▶ MATERIAL PROVIDED:
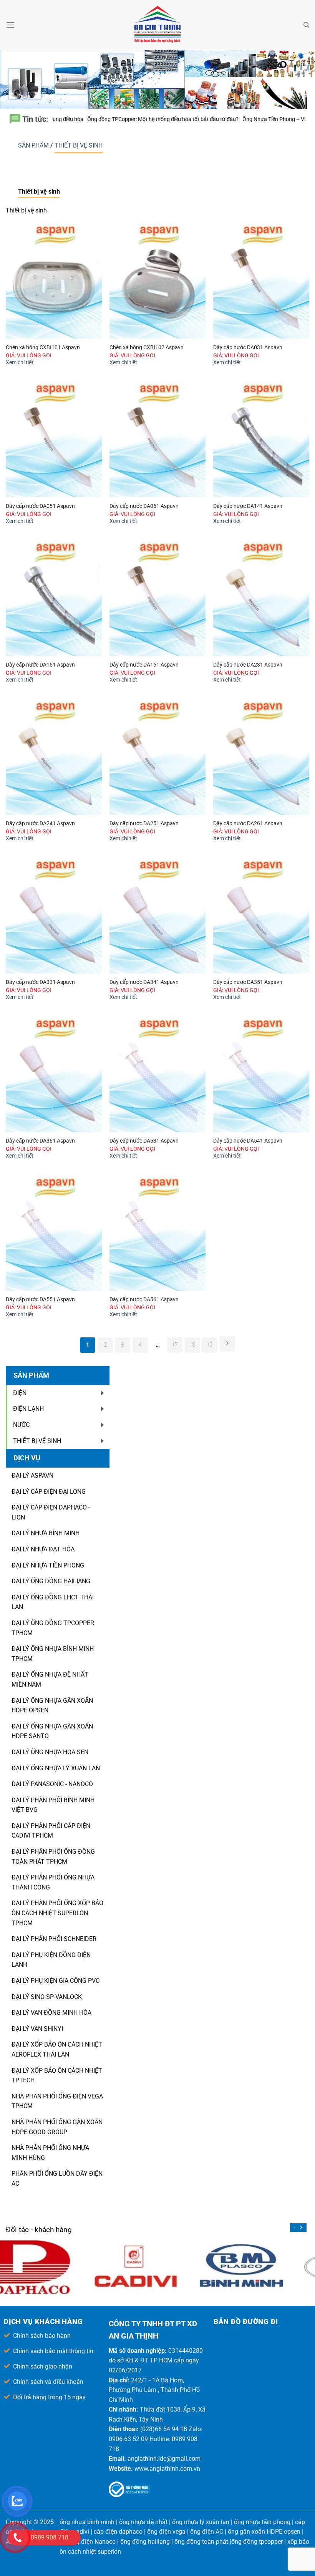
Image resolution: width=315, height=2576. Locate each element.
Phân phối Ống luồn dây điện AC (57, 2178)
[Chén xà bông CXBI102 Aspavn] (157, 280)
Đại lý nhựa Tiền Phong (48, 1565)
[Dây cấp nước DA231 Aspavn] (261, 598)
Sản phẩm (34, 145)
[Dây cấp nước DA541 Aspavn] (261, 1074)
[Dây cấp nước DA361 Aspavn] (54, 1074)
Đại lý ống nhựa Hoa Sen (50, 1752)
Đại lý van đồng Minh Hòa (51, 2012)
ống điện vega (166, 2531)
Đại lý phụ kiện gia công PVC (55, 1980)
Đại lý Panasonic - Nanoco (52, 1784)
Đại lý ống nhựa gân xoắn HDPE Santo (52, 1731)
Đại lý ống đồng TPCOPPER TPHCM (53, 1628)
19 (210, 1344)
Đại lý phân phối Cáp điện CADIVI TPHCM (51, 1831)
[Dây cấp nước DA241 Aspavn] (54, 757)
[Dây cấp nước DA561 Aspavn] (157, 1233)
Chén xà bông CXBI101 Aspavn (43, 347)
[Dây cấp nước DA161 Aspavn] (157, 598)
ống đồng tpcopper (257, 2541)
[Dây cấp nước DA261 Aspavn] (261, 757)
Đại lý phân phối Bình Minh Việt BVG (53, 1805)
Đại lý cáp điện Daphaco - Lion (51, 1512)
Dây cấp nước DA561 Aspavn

▶ TASK TO CARRY OUT:
Repeat only the tail of the entries, exactly: the line containing "[Dây cấp nước DA561 Aspavn] (157, 1233)" and every line after it, to the end.

▶ ANSWER BOX:
[Dây cấp nước DA561 Aspavn] (157, 1233)
Chén xà bông CXBI101 Aspavn (43, 347)
[Dây cấp nước DA161 Aspavn] (157, 598)
ống đồng tpcopper (257, 2541)
[Dây cấp nước DA261 Aspavn] (261, 757)
Đại lý phân phối Bình Minh Việt BVG (53, 1805)
Đại lý cáp điện Daphaco - Lion (51, 1512)
Dây cấp nước DA561 Aspavn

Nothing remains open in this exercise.